What Happened with Ragnarok Online?
This leads to a story that took the gaming world by surprise: On April 25, 2018, the online gaming company Gravity Interactive announced they are shutting down all games and services in the EU, effective May 25th– the day GDPR takes effect. All EU-based IP-addresses will be blocked. Understandably, there’s an uproar, especially from EU-based players of Ragnarok Online, one of Gravity Interactive’s most popular games. Gravity Interactive has operated EU-based servers for 14 years and to many, the sudden decision to pull out of the market entirely seems unfair and unexpected. It’s understandable that people would be upset. The company has been the subject of much derision over the decision. But clearly there’s more to the story disappointed gamers.
This is an interesting case study because it illustrates several points in the decision-making process:
- How a quantitative risk analysis can be used to help with strategic business decisions;
- Every sound risk analysis starts with a clearly defined question; and
- Avoidance can be an appropriate way to eliminate risk exposure.
Let’s analyse this problem with, first, forming a question that articulates the decision being made, then identifying possible choices, and last, estimating costs for each choice.
Every company faces strategic decisions. Sound, informed, decision making requires information about benefits and risk exposure. Risk analysis always needs to answer a question, in other words, a decision that someone needs to make. In our case, the decision for Gravity Interactive is whether to invest the time, money and resources to achieve GDPR compliance. GDPR introduces data privacy, security, compliance and legal requirements that are new for most US-based companies, therefore the cost of compliance can be significant. Most companies, US-based or otherwise, spent the last two years performing analyses of GDPR compliance: the cost of complying with the regulations from many perspectives, including technological. Companies can comply with GDPR, ignore GDPR or pull out of the EU market and analysis will help find the best course of action to take.
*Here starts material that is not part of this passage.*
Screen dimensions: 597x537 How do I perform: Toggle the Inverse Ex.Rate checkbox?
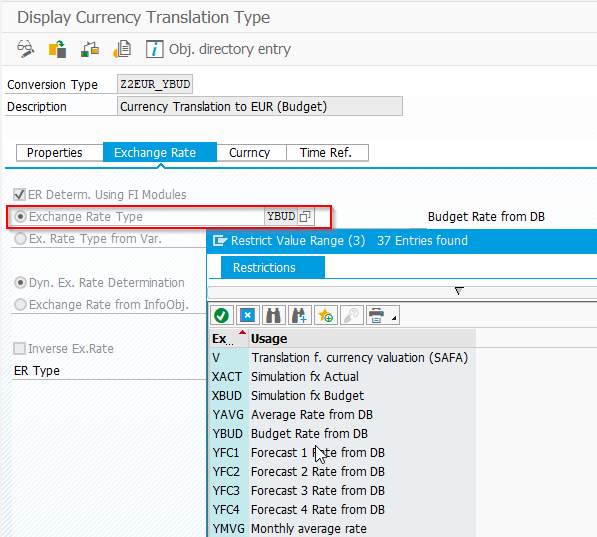tap(19, 348)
Decision: should we invest in GDPR compliance?
A company faces three options when deciding whether to invest in GDPR compliance. First, they need to price out the cost of compliance. This can be an upfront cost, as well as ongoing. Compliance involves funding and starting projects to align people, processes and technologies with applicable regulations. The analysis in this area would include a survey of all changes the company needs to make, estimating the cost, and performing a cost-benefit analysis.
The next option is to ignore compliance. This is where risk analyses are most useful to help a company. Ignoring compliance is always an option — and as risky as it may sound, many companies choose to ignore laws and regulations; some unintentionally, some wilfully. This happens more often than most of us should be comfortable with. We typically find out about this when companies are caught, regulators levy penalties and the story is splashed all over the news. At the same time, many companies successfully fly under the regulatory radar for years without being caught. A risk analysis on compliance risk would involve the length of time it would take for regulatory action to take place (if it takes place), what the regulators would force the company to do and, penance projects to achieve compliance.
Lastly, they can choose to withdraw from the market altogether. In the risk management world, we call this risk avoidance.This is the elimination of risk by choosing not to pursue a potentially risk generating activity. In this case, a company can avoid non-compliance risk by exiting the EU market.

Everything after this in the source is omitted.